With Paris Mayor Anne Hidalgo’s eagerly awaited swim in the Seine, the virtuous effects of the restoration work aimed at making France’s second-largest waterway swimmable again, at least in the capital, seem at last to be tangible. A protagonist of the Olympic Games, the Seine had been the subject of more than one promise by the Olympic committee and institutions. With a declared objective: to host the triathlon and cross-country swimming competitions for Paris 2024, to guarantee the citizenship bathing for years to come, after more than one hundred years of prohibition, and to tangibly reduce pollution.
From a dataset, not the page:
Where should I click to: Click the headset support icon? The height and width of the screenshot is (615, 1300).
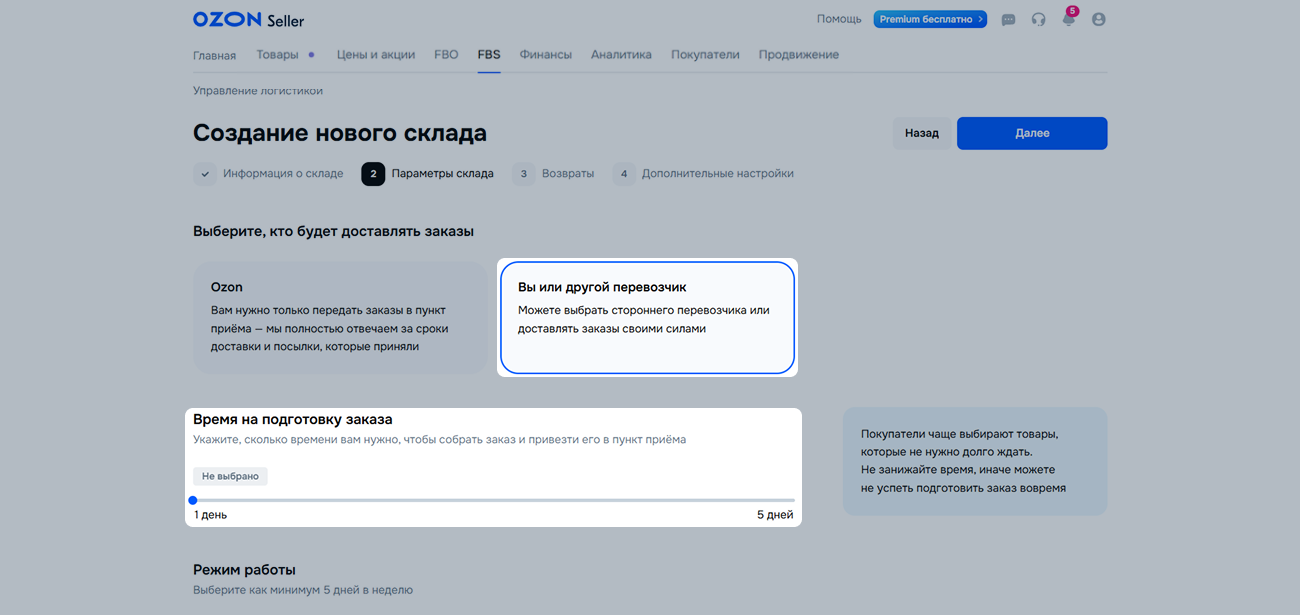coord(1038,20)
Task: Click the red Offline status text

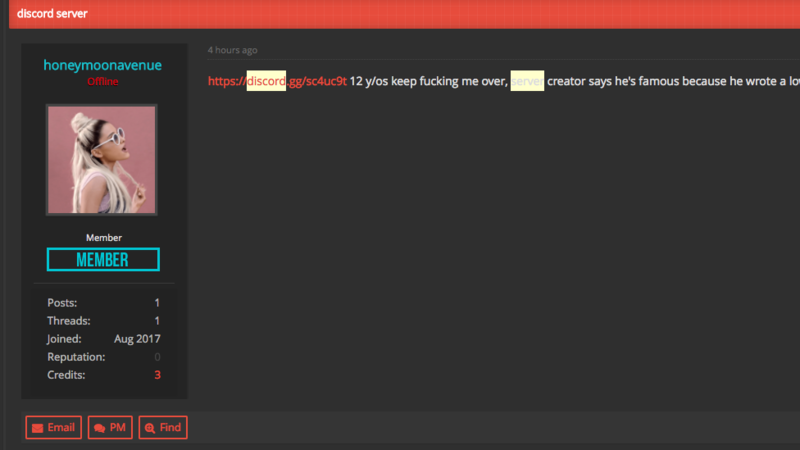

As large as 20 Olympic-size swimming pools, the basin will be able to store some of the sewage and rainwater, and then convey it to the sewers thanks to pumping systems.
It was not easy to bring together the conditions for this and future bathing areas to be safe from a health point of view. The main objective was in fact to ensure adequate treatment of sewage and rainwater even during times of heavy rainfall. On days of heavy rainfall, sewers and purifiers become saturated and the water authority is obliged to pour untreated water into the Seine, leading to an excessively high and harmful bacterial presence, particularly of Escherichia coli.
To reverse this trend, many interventions have been concerted both in Paris and in the upstream municipalities. Missing or faulty connections to the sewers of 20,000 homes in the capital and the banlieue were restored. All the peniches on the Seine, we are talking about 300 boats that until now spilled directly into the river, have also been connected to the sewer network. More efficient purification systems, operating with ultraviolet light, have improved the performance of the existing purification plants. Finally, a major infrastructural work has made a real breakthrough in purification possibilities: the construction of a large 50,000 square metre basin next to the Gare d’usterlitz, which is also undergoing extensive renovation.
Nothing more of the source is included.